**WORK TASK**
Could you set down exactly the lines in the records below between the line holding "48.7 (92, 1666)" and the line holding "Nuestra Empresa (577, 2491)", inclusive?

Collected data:
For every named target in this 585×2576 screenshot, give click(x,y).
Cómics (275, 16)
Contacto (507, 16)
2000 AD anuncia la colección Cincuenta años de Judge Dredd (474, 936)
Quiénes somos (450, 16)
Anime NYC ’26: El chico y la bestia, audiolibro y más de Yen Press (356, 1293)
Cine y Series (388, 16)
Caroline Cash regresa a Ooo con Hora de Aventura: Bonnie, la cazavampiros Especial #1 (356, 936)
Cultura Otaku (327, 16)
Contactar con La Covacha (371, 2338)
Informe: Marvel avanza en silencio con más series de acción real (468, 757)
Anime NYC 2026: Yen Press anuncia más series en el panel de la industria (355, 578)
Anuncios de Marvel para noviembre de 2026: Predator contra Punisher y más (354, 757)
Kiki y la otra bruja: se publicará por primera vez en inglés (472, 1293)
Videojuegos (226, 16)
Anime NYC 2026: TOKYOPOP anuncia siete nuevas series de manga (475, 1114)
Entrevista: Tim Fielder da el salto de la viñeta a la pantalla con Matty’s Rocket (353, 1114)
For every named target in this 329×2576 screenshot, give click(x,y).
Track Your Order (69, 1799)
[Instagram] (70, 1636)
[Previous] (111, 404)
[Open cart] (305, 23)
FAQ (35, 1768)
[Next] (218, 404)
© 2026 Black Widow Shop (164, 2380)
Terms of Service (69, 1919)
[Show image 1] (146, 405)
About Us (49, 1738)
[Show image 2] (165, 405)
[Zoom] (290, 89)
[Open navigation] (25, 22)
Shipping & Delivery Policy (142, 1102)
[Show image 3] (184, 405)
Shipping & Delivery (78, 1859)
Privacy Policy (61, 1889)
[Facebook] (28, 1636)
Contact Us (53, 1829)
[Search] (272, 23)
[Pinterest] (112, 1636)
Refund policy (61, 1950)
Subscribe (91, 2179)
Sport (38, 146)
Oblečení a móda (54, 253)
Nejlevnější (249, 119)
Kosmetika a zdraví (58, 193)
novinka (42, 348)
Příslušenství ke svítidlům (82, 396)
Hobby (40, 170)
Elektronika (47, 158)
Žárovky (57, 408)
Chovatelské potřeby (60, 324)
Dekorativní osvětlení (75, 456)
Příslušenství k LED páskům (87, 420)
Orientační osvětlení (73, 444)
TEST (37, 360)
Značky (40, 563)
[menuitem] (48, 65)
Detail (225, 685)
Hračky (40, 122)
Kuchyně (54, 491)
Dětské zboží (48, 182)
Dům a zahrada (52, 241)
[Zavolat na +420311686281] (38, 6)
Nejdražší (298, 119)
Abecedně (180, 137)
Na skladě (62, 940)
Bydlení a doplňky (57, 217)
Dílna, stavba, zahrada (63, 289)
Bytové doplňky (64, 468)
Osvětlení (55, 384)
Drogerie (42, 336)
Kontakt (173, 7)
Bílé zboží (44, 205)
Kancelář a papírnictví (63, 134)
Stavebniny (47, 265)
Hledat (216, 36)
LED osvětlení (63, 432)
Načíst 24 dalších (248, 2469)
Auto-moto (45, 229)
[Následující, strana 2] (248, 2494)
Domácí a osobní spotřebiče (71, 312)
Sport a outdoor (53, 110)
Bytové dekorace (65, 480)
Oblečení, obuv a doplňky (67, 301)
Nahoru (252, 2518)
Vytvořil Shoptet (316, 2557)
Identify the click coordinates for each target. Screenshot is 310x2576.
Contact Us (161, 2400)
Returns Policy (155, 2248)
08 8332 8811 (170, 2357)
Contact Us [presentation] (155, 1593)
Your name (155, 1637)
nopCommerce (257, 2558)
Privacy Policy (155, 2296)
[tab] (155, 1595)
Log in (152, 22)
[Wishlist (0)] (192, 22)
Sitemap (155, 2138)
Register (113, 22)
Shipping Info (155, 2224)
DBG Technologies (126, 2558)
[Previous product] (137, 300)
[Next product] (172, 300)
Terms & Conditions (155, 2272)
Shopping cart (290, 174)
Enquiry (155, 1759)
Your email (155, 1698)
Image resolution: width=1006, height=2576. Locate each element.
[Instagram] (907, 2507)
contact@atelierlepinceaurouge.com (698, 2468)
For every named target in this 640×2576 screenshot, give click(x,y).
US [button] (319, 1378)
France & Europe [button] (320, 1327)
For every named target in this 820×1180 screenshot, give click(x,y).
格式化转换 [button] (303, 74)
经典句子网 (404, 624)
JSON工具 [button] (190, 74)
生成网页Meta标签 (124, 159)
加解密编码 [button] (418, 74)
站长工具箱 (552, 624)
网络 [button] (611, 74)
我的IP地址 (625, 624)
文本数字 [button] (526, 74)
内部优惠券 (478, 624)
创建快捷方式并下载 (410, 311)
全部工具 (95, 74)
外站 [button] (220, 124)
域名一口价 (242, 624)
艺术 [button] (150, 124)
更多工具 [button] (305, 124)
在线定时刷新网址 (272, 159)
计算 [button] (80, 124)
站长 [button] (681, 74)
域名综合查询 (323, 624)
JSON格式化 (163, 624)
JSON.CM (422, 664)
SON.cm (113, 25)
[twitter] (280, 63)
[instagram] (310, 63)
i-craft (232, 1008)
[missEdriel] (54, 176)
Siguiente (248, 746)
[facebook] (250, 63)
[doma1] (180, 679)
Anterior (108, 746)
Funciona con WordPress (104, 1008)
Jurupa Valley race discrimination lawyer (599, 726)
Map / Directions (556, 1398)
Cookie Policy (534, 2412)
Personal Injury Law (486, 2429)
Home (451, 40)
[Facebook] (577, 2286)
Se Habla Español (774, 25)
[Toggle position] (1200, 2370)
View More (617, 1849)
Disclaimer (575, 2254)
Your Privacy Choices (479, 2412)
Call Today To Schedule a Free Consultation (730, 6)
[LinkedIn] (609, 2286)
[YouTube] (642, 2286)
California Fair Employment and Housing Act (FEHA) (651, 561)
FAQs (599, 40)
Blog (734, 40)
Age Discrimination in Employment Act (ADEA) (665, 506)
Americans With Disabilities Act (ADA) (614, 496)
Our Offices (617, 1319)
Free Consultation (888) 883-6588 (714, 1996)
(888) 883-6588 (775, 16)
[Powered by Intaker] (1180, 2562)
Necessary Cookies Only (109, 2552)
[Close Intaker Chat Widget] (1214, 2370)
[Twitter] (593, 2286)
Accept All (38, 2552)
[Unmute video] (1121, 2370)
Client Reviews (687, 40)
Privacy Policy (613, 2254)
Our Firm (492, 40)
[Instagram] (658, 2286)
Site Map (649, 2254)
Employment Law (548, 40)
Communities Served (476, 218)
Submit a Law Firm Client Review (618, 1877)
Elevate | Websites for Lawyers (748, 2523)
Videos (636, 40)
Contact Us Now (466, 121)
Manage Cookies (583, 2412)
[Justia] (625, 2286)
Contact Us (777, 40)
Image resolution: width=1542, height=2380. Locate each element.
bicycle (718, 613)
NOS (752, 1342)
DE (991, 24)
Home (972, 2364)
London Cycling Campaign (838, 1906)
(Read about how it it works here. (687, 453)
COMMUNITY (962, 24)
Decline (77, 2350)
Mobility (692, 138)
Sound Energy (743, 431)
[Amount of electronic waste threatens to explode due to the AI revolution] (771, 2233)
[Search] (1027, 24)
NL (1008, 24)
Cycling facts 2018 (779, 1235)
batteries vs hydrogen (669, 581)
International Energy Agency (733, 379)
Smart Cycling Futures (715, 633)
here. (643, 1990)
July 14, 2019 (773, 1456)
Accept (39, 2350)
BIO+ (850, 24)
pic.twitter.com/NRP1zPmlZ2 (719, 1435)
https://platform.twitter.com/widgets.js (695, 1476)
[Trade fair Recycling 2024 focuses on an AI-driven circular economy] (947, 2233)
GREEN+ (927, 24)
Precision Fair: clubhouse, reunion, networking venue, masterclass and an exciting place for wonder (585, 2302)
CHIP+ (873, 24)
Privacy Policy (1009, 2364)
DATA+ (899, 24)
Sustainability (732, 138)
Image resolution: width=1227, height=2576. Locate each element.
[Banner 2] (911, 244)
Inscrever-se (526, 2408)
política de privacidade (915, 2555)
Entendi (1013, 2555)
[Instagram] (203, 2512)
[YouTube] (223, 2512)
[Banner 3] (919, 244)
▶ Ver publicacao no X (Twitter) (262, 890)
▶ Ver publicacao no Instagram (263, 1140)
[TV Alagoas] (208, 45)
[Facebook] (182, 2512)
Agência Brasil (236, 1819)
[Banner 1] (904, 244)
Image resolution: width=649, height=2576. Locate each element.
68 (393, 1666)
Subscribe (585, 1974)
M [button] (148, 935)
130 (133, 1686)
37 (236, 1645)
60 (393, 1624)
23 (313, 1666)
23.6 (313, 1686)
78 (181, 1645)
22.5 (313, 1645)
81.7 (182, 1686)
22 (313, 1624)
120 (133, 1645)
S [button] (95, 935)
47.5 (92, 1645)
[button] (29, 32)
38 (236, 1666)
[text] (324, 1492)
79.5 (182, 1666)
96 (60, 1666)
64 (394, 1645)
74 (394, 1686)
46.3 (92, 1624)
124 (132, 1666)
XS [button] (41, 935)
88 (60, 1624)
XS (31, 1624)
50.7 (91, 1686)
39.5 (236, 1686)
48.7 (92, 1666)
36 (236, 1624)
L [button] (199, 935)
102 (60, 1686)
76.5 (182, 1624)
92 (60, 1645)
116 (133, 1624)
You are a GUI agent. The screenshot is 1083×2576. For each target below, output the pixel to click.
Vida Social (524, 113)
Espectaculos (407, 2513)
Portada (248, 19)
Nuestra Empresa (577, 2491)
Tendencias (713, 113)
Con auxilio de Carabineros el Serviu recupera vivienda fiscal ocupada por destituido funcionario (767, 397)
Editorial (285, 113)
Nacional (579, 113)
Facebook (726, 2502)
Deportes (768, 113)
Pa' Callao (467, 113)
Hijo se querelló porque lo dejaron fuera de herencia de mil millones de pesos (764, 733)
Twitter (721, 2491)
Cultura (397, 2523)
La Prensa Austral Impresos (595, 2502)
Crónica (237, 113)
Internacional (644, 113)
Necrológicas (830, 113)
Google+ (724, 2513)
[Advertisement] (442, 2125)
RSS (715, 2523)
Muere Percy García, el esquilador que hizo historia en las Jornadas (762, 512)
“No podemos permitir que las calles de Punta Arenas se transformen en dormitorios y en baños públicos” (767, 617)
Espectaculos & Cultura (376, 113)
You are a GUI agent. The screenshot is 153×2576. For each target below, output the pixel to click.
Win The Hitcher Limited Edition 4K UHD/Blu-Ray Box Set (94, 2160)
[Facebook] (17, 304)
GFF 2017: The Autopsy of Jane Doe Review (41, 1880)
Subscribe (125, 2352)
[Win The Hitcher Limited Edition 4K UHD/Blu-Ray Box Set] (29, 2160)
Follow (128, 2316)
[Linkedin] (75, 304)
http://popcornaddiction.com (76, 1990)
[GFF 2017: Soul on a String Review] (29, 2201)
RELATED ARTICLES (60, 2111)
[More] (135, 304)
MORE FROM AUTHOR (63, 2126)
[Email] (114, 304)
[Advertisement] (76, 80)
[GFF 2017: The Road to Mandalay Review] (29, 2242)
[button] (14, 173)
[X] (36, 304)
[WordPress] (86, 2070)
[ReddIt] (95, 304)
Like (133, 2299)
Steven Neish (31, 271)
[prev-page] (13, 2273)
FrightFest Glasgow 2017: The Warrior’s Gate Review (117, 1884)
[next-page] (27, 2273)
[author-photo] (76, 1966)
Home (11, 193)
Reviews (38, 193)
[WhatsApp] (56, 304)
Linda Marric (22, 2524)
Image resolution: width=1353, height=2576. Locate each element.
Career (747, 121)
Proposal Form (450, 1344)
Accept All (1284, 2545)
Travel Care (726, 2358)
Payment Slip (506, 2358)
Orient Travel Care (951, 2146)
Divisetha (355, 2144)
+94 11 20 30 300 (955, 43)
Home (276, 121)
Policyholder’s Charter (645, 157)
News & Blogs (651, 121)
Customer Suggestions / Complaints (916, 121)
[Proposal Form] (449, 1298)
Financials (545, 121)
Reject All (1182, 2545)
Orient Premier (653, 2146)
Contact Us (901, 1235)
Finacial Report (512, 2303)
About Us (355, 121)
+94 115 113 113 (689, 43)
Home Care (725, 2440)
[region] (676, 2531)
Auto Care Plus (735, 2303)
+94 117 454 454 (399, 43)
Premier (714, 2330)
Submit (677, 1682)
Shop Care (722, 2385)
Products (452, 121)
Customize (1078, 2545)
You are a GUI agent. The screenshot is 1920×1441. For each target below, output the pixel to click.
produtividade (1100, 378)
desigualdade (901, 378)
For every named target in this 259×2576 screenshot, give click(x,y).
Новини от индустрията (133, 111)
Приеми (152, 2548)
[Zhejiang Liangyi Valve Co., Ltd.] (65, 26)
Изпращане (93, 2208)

**ANSWER SPACE**
48.7 (92, 1666)
36 (236, 1624)
L [button] (199, 935)
102 (60, 1686)
76.5 (182, 1624)
92 (60, 1645)
116 (133, 1624)
You are a GUI agent. The screenshot is 1083×2576. For each target below, output the pixel to click.
Vida Social (524, 113)
Espectaculos (407, 2513)
Portada (248, 19)
Nuestra Empresa (577, 2491)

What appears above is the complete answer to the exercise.